_BRIEF A_:
Reproduce the sigmoidoscopy patient information from "Biopsies are used" up to and including "hour to rest.".
_BRIEF B_:
According to the sigmoidoscopy patient information, why should a person taking Warfarin or another blood-thinning drug ask the doctor whether to stop it before the procedure?
_BRIEF C_:
In the sigmoidoscopy patient information, how long does a sedated patient need to stay in the recovery area?

_EXERCISE PASSAGE_:
- Opening Delimiter -

What are you responsibilities before having this procedure?

You are less at risk of problems if you do the following:

  • Bring all your prescribed drugs, those drugs you buy over the counter, herbal remedies and supplements and show your doctor what you are taking. Tell your doctor about any allergies or side effects that you may have.
  • Do not drink any alcohol and stop recreational drugs 24 hours before the procedure. If you have a drug habit, please tell your doctor.
    If you take Warfarin, Persantin, Clopidogrel (Plavix or Iscover), Asasantin or any other drug that is used to thin your blood ask your doctor if you should stop taking it before the procedure as it may affect your blood clotting.
  • Do not stop taking them without asking your doctor

Tell your doctor if you have:

  • had heart valve replacement surgery.
  • received previous advice about taking antibiotics before a dental treatment or a surgical procedure.
    If so, you may also need antibiotics before a sigmoidoscopy.

Preparation for the procedure

Iron tablets need to be stopped at least one week before your procedure.
Before your sigmoidoscopy, your doctor/nurse will tell you what you can and cannot eat or drink.
They will also tell you what bowel cleansing routine (if any) you will use.

What if the doctor finds something wrong?

Your doctor may take a biopsy (a very small piece of the bowel lining) to be examined at Pathology.
Biopsies are used to identify many conditions even if cancer is not thought to be the problem.
If your sigmoidoscopy is being done to find sites of bleeding, your doctor may stop the bleeding
through the sigmoidoscope by

  • Injecting drugs or
  • Sealing off bleeding vessels with heat treatment

What if I don’t have the procedure?

Your symptoms may become worse and the doctor will not be able to give you the correct treatment without knowing the cause of your problems.

What can I expect after the procedure?

  • If you were not sedated, you can get dressed and go home. If you were sedated, you will need to stay in the recovery area for up to an hour to rest.
    Your doctor will tell you when you can eat and drink.
  • Most times this is straight after the procedure.
  • You may have some cramping or bloating because of the air entering the bowel during the procedure. This should go away when you pass wind. Moving around helps this.

- Closing Delimiter -

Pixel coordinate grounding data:
- Opening Delimiter -

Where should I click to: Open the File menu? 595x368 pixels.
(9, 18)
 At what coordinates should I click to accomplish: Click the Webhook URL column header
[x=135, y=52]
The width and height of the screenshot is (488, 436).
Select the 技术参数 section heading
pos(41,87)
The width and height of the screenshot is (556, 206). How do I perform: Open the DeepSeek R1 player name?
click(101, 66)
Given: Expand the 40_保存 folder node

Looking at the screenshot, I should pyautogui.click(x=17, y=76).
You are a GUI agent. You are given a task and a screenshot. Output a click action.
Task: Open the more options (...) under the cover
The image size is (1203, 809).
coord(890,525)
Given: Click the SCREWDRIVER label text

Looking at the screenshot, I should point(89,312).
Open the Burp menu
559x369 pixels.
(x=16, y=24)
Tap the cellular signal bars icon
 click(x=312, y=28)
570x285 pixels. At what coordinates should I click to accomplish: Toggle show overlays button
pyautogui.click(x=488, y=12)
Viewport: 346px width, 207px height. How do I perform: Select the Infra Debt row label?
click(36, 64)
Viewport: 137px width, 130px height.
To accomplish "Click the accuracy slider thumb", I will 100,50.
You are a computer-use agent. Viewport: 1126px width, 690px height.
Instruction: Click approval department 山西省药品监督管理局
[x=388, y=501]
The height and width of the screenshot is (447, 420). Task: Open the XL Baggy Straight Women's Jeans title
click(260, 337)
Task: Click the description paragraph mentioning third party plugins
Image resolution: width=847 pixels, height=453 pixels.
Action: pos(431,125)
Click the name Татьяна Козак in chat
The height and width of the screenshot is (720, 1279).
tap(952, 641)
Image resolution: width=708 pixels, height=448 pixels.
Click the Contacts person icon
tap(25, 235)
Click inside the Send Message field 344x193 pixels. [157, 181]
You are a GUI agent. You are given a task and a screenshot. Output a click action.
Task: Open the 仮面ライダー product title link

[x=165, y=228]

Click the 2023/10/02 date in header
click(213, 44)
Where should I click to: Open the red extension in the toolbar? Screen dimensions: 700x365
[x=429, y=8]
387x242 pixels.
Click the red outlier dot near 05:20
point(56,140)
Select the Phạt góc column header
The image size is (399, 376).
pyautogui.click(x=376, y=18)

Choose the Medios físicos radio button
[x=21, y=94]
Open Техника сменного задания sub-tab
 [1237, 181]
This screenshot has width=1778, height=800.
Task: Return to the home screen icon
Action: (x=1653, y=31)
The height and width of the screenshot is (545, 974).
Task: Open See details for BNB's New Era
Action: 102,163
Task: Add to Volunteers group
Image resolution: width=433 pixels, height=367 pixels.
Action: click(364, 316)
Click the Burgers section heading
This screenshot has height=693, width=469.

- Closing Delimiter -

_FINAL ANSWER A_:
Biopsies are used to identify many conditions even if cancer is not thought to be the problem.
If your sigmoidoscopy is being done to find sites of bleeding, your doctor may stop the bleeding
through the sigmoidoscope by

  • Injecting drugs or
  • Sealing off bleeding vessels with heat treatment

What if I don’t have the procedure?

Your symptoms may become worse and the doctor will not be able to give you the correct treatment without knowing the cause of your problems.

What can I expect after the procedure?

  • If you were not sedated, you can get dressed and go home. If you were sedated, you will need to stay in the recovery area for up to an hour to rest.

_FINAL ANSWER B_:
The drug may affect the person's blood clotting.

_FINAL ANSWER C_:
Up to an hour.